**Records provided:**

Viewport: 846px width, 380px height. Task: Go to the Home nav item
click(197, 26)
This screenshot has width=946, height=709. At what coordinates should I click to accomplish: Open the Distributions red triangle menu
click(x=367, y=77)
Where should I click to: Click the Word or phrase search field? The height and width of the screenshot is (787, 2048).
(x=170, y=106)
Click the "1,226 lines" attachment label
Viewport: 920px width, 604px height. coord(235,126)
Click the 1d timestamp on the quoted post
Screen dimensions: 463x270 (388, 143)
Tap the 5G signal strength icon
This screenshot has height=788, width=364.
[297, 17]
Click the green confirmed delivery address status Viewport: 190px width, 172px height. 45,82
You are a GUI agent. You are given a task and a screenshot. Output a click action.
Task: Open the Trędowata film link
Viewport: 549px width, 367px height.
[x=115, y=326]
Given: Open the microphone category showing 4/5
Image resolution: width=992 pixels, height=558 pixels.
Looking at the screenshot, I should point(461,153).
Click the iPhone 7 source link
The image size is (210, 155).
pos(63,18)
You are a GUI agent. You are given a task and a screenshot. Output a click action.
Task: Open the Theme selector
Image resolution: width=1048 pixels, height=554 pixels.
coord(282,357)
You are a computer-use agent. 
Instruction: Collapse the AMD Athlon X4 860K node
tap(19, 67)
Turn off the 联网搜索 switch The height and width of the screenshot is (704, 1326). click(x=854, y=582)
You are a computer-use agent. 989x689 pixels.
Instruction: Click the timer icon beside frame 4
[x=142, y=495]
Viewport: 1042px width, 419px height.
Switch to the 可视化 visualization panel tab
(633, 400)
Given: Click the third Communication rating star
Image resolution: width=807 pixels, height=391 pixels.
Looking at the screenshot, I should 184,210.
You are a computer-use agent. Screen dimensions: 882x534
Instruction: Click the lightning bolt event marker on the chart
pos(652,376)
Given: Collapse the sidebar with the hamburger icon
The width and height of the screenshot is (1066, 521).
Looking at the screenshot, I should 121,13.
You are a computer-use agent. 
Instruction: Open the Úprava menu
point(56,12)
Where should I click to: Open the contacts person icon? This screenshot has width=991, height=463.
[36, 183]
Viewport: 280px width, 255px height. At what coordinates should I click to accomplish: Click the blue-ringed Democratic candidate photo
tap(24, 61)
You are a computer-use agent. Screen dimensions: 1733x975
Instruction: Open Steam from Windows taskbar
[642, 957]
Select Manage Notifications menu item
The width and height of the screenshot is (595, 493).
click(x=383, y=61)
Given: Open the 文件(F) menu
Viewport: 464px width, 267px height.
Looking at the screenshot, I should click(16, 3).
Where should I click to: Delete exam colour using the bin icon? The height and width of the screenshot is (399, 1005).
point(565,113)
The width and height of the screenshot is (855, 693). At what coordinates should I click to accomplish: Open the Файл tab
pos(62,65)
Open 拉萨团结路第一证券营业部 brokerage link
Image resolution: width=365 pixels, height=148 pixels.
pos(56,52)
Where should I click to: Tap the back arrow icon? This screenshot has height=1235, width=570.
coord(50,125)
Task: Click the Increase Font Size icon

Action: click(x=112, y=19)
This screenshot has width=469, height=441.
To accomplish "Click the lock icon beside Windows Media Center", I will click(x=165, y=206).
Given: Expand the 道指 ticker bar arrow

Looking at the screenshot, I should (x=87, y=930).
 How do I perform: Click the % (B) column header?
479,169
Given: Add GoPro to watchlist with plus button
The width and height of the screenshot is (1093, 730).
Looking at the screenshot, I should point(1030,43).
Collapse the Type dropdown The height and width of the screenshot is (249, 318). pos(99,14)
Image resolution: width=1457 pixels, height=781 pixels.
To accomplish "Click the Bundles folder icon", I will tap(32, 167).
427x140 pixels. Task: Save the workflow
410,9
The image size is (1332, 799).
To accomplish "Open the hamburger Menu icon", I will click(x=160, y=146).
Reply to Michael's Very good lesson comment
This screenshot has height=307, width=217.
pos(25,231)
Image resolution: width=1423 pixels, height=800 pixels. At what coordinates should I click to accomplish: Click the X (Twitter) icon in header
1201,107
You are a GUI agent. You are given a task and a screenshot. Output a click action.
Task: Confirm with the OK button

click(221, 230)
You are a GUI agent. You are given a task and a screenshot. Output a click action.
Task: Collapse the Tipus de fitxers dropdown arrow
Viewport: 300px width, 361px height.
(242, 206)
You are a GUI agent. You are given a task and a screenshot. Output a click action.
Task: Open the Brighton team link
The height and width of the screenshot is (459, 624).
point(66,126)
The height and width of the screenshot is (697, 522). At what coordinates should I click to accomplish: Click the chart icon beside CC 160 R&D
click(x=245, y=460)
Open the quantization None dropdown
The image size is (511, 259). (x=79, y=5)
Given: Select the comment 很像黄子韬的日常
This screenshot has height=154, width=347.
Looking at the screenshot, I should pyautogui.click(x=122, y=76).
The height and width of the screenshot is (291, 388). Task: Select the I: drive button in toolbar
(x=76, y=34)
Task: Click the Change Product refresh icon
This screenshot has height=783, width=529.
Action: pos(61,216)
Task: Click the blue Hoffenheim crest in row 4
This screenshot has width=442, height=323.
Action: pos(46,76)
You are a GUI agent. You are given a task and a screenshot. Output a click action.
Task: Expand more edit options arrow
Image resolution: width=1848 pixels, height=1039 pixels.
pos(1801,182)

**Aim of the task:**
Copy every line of the records that contains the word "blue". Treat case as significant.

**Final answer:**
Viewport: 280px width, 255px height. At what coordinates should I click to accomplish: Click the blue-ringed Democratic candidate photo
Task: Click the blue Hoffenheim crest in row 4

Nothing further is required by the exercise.